This is an automated archive made by the Lemmit Bot.
The original was posted on /r/cfs by /u/Riccavd0 on 2024-11-08 16:24:52+00:00.
I’ve been sick for seven years, but severely so for only the last six months. I used to complain about how much the illness limited my life, but there’s absolutely no comparison to now. In the moderate stage, you can still do something. I realize now that, however minimal and occasional that something was, it was incredibly important to keep up a semblance of normalcy, a taste of real life. Now, that something has become nothing. No more sporadic outings with friends, no more short walks, no work, even just a few hours a week, no little trips with my girlfriend.
The difference between rarely going out and never going out is immense, monstrous. Losing all contact with the world, not even having that occasional day where you feel well enough to go out or invite a friend over, reconnect socially, or visit a relative you haven’t seen in a long time. Now I am limited in every aspect of life. I’m even struggling to write and give coherence to this short text.
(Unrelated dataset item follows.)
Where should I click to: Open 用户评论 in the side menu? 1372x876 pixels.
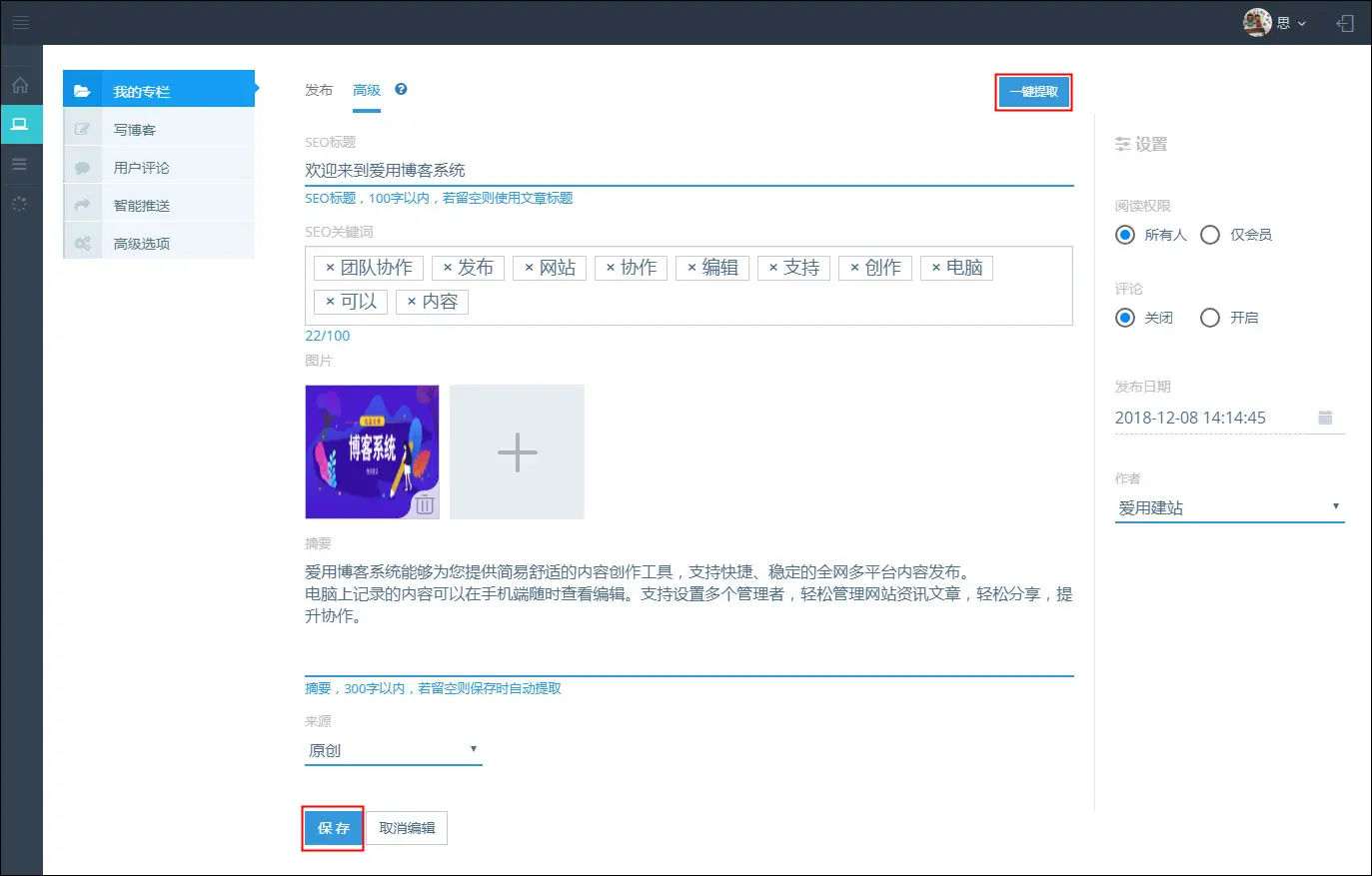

This is also a warning to people who aren’t yet in this state: do everything to avoid reaching it. Rest, pace yourself, do whatever you can. This stage of the illness damages dignity, mental health, physical health, social connections, and relationships in ways I could never have imagined.
Now to the crucial part: those few days of relative (very relative) well-being between one crash and the next were the “boosts” I needed to keep going—days when I created memories. I’ve realized, after passing all these identical days in a row, shut inside, unable to even have a simple experience, that I have no truly meaningful memories from the last six months.
Some people fear the idea of not being remembered by others. I got over that fear after coming to terms with my situation.
But the fear of not having memories of yourself—that is true horror.
PS: I started wanting to reason out the differences between the stages of CFS, and I ended up completely digressing (a sign of how clear-headed I am, lol), but I decided to post it anyway. I hope the only thing you take away from these thoughts isn’t just sadness. Of course, I don’t want to downplay the earlier stages of the ilness.
PPS, to make you laugh: I’m not a native english speaker, so I put this text in chatGPT to check the eventual mistakes. This is what it told me:
“At points, adding brief introspective questions or single-word sentences could enhance the dramatic effect. For instance, after describing how every day feels the same, you could add a standalone line: “Why go on?””
Thanks for the su1cide suggestion lmao.